I hope you weren't discouraged from writing by that.
dogknob
(2,431 posts)The teacher may very well have been a Holocaust survivor.
Aside from taking care to (usually) not come across like a doofus in my correspondence, I really haven't done a whole lot of writing until I got into those computer thingies around 2000.
I recently submitted some fiction to the mods of a gaming forum who are planning a zine. They loved it and it was fun to write, so we'll see...
Warpy
(111,358 posts)I could almost buy "The Fountainhead" although the characters were pretty laughable. I got my whole sense of humor back pretty quickly in the ponderous and preposterous "Atlas Shrugged," ten page polemics substituting for normal conversation between both lovers and enemies.

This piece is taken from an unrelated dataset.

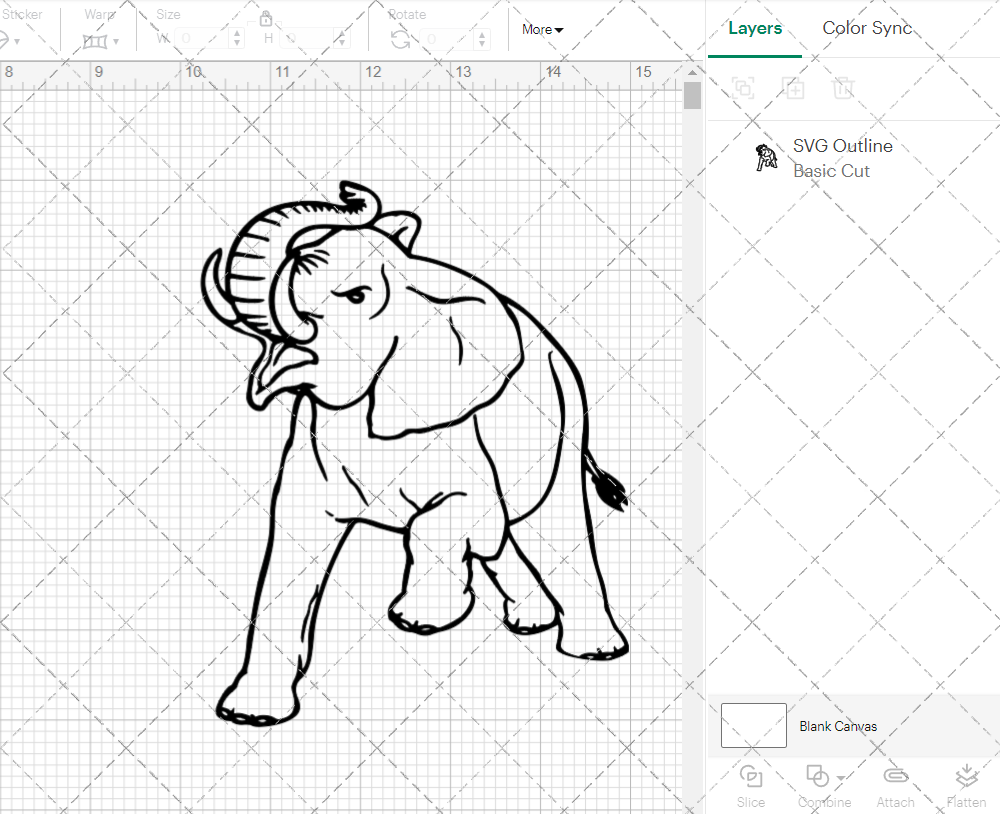The height and width of the screenshot is (814, 1000).
Task: Switch to the Color Sync tab
Action: (x=867, y=28)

I kept trying to envision a whiny toddler clinging to Taggart's pencil skirt and wanting its dinner right in the middle of one of those screeds. Other shots of everyday reality kept intruding itself into that idiotic plot. Railroads and steel new technologies? Jesus.
The rest of them came as a yawn and anticlimax, but those were the years when my eyes were still good enough for me to read everything an author had written so I could say I'd done it.
It also dawned on me that her idiotic philosophy suffered from the same problem as Marx's prescription for approaching Utopia, both relied on the perfection of the human species to work.
I wish I had met her only so I could have told her that. And run.